● What you need to do
a – In the opinion piece on the alcopop tax, swap "teenagers" for "adolescents" in the passage starting at "The alcopop tax" and ending at "by under-age drinkers.", and give that passage again.
b – Using the opinion piece on the alcopop tax, answer yes or no to each statement and quote the words that decide it: (i) The excise on alcopops went from $39.36 to $66.67 per litre of alcohol content. (ii) The Government intends to give back the revenue it has already collected. (iii) The tax passed in the Senate.
c – According to the opinion piece on the alcopop tax, by what percentage were federal taxes on alcopops raised last year?

● Extract to read
By DANNIELLE ROBINSON
THE Federal Government should think through its plan to resurrect its binge-drinking tax after it failed to pass in the Senate.
It also plans not to return any of the revenue it has already collected.
This alone raises some issues. Should the Government be able to use retrospective legislation powers to collect tax revenue before the Parliament gives assent? Should the Government use ‘sin taxes’ in an attempt to control or modify the behaviour of Australians?
The alcopop tax revival follows a year of debate by Government, industry, health groups and the public. Opinions are divided as to whether the tax will be successful or whether it is a case of “money grabbing”.
Federal taxes on pre-mixed alcoholic drinks, alcopops, were increased by 70 per cent last year under a Government plan to tackle binge-drinking among teenagers, particularly girls. Under the increase, the excise on alcopops leapt from $39.36 per litre of alcohol content to $66.67 to address binge-drinking among people aged 12 to 17..
In any given week, approximately one in ten of them are binge-drinking.
The tax seeks to price alcopops out of the reach of teenagers. However, the Government should be targeting all alcohol consumption by under-age drinkers.
Under-age binge-drinking raises a number of questions. Who is selling or supplying alcohol to under-age drinkers? Are current laws not being enforced strongly enough? Would increasing fines for sale or supplying of alcohol to under-age people act as a stronger deterrent?

● Dataset content

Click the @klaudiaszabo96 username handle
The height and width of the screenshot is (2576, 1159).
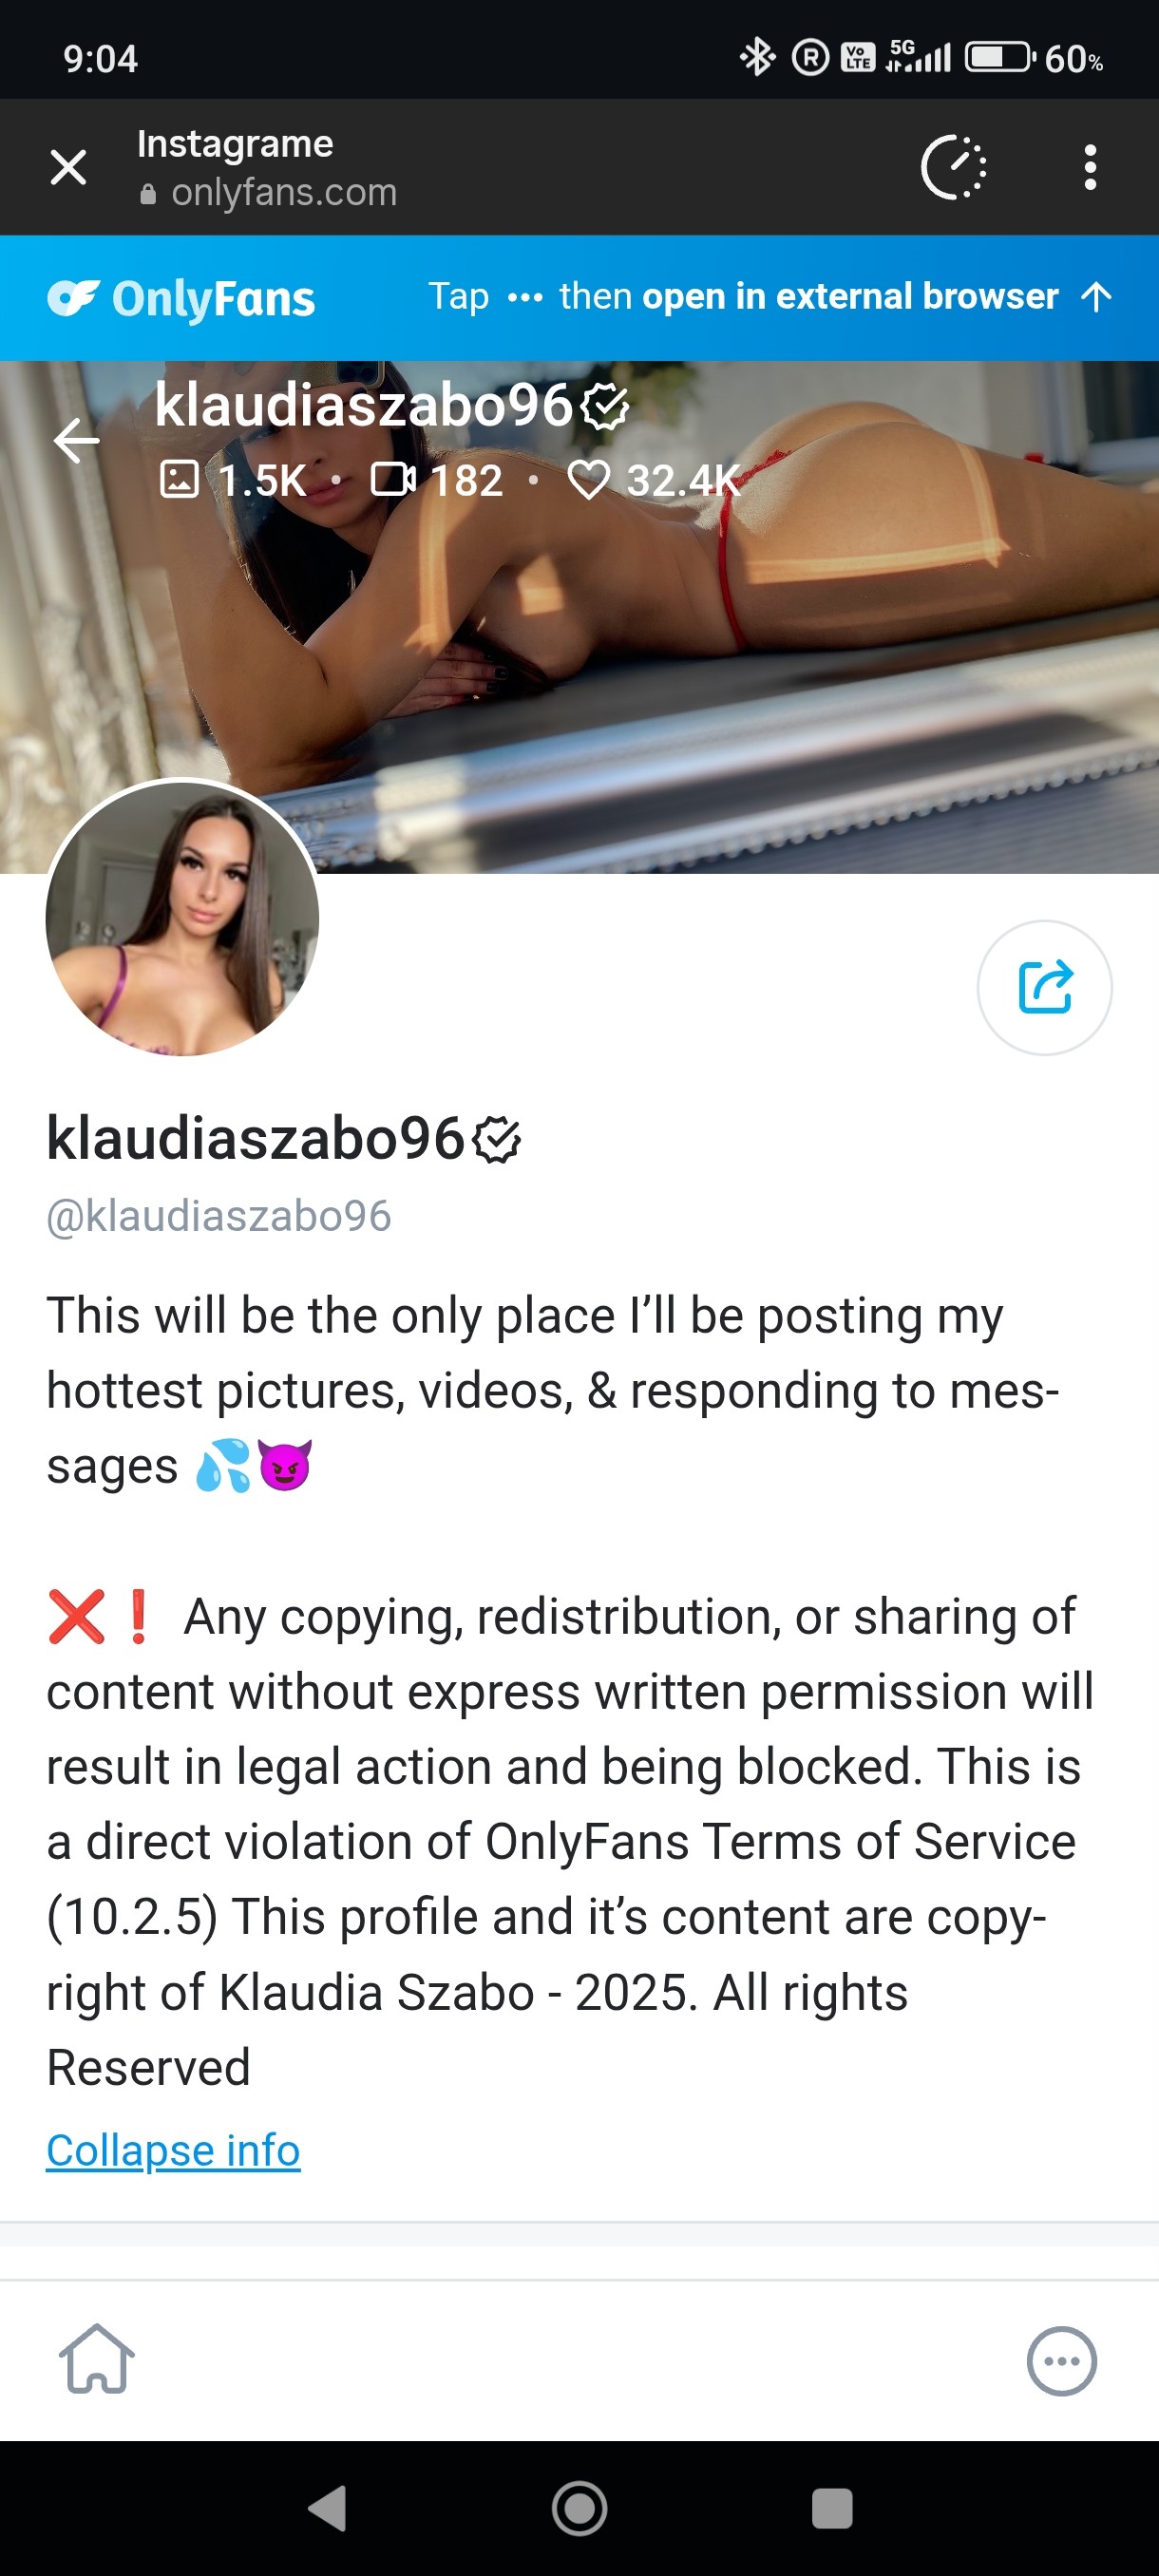pyautogui.click(x=219, y=1216)

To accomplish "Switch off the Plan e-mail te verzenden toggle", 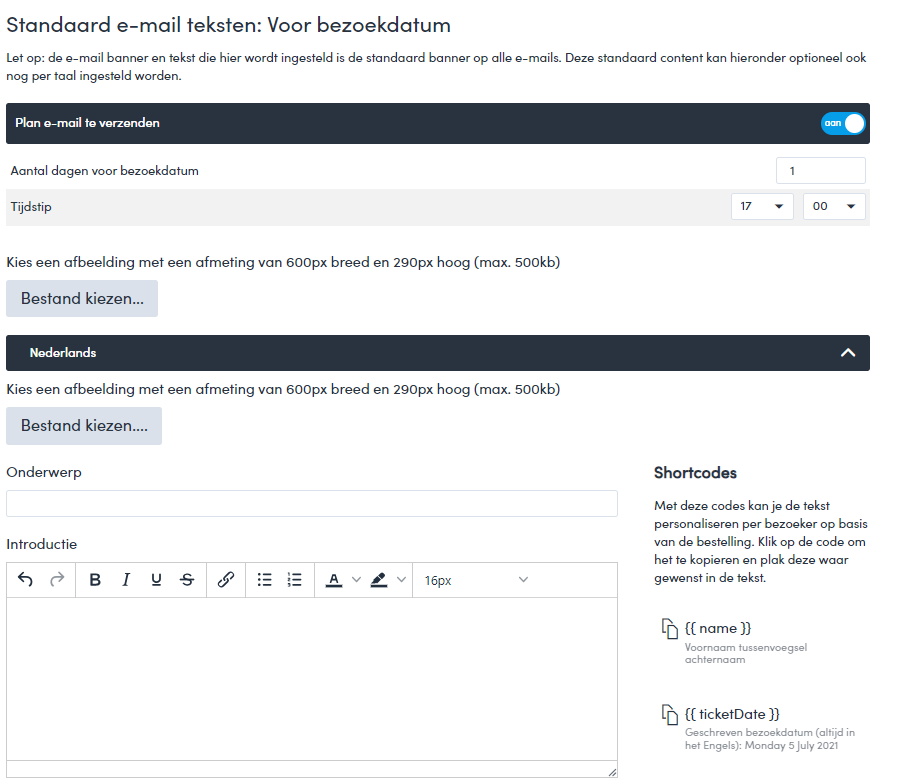I will point(843,123).
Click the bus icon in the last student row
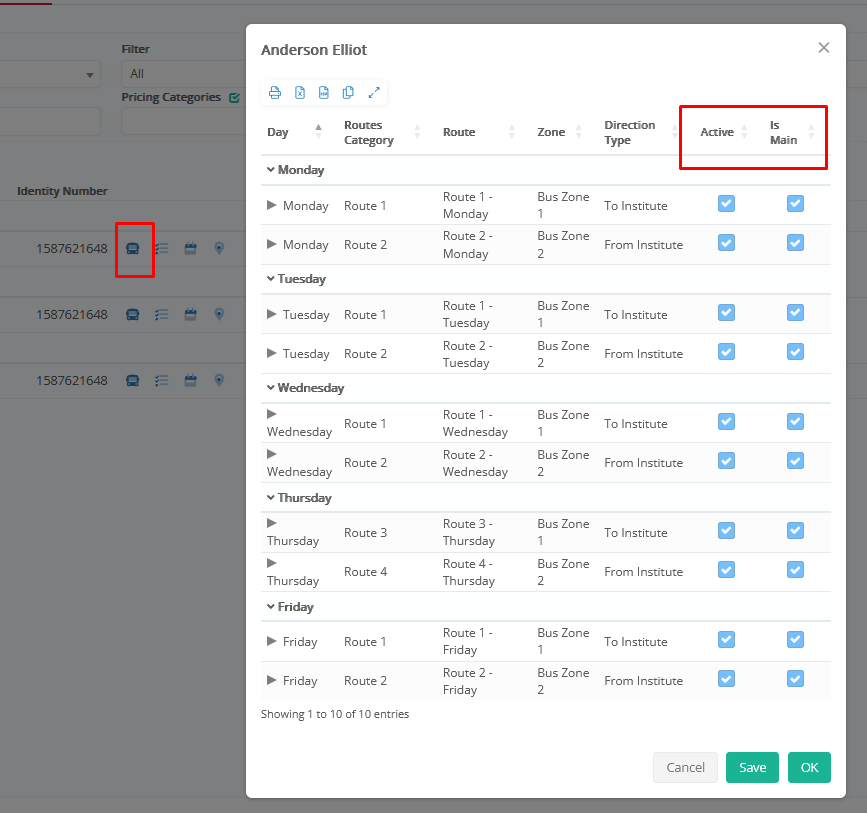The height and width of the screenshot is (813, 867). (x=133, y=380)
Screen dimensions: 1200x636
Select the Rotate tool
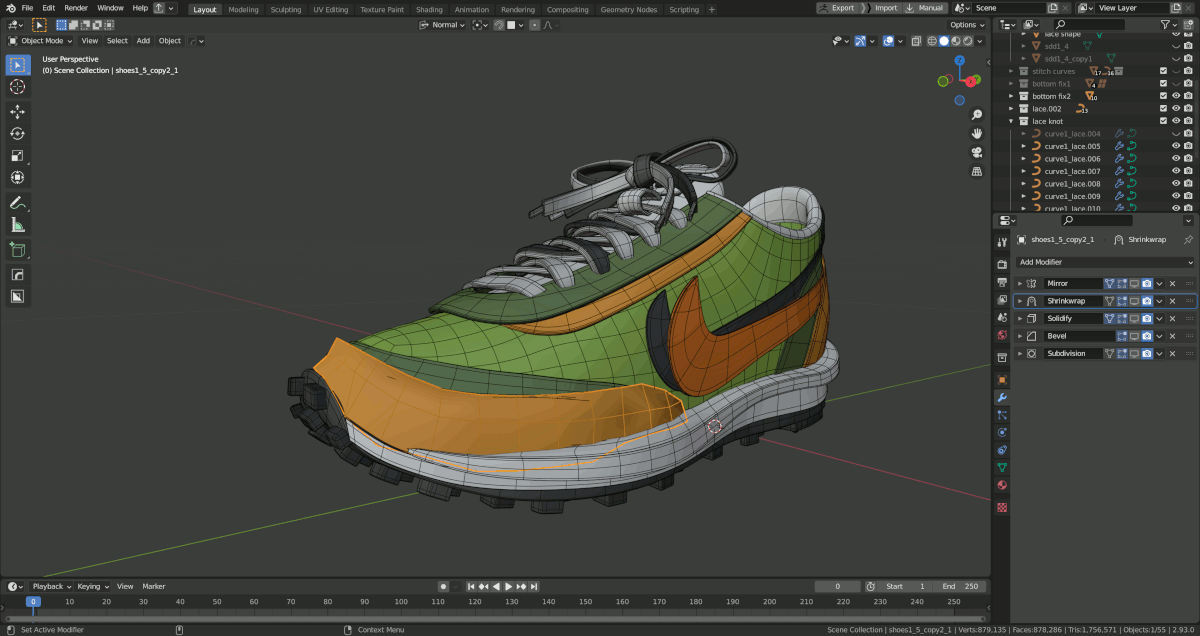click(x=17, y=134)
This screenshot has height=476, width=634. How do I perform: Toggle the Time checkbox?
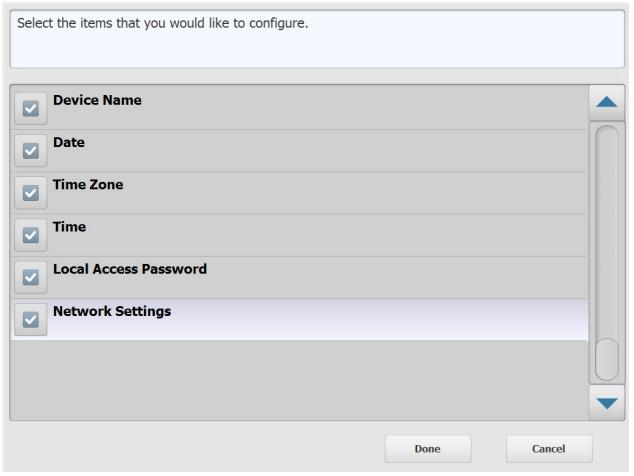coord(31,235)
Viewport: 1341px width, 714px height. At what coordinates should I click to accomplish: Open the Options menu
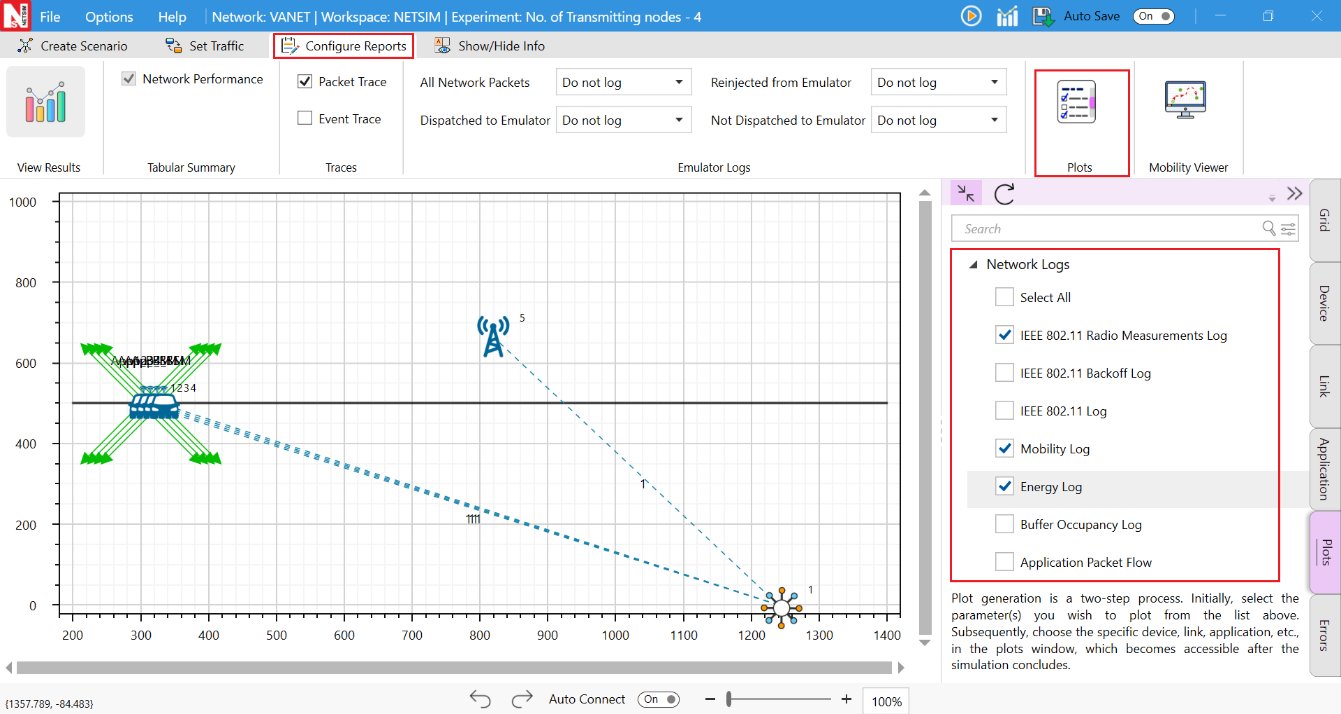pyautogui.click(x=109, y=17)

● Task answers
a –
The alcopop tax revival follows a year of debate by Government, industry, health groups and the public. Opinions are divided as to whether the tax will be successful or whether it is a case of “money grabbing”.
Federal taxes on pre-mixed alcoholic drinks, alcopops, were increased by 70 per cent last year under a Government plan to tackle binge-drinking among adolescents, particularly girls. Under the increase, the excise on alcopops leapt from $39.36 per litre of alcohol content to $66.67 to address binge-drinking among people aged 12 to 17..
In any given week, approximately one in ten of them are binge-drinking.
The tax seeks to price alcopops out of the reach of adolescents. However, the Government should be targeting all alcohol consumption by under-age drinkers.

b –
(i) Yes: "the excise on alcopops leapt from $39.36 per litre of alcohol content to $66.67"
(ii) No: "It also plans not to return any of the revenue it has already collected."
(iii) No: "after it failed to pass in the Senate"

c – 70 per cent.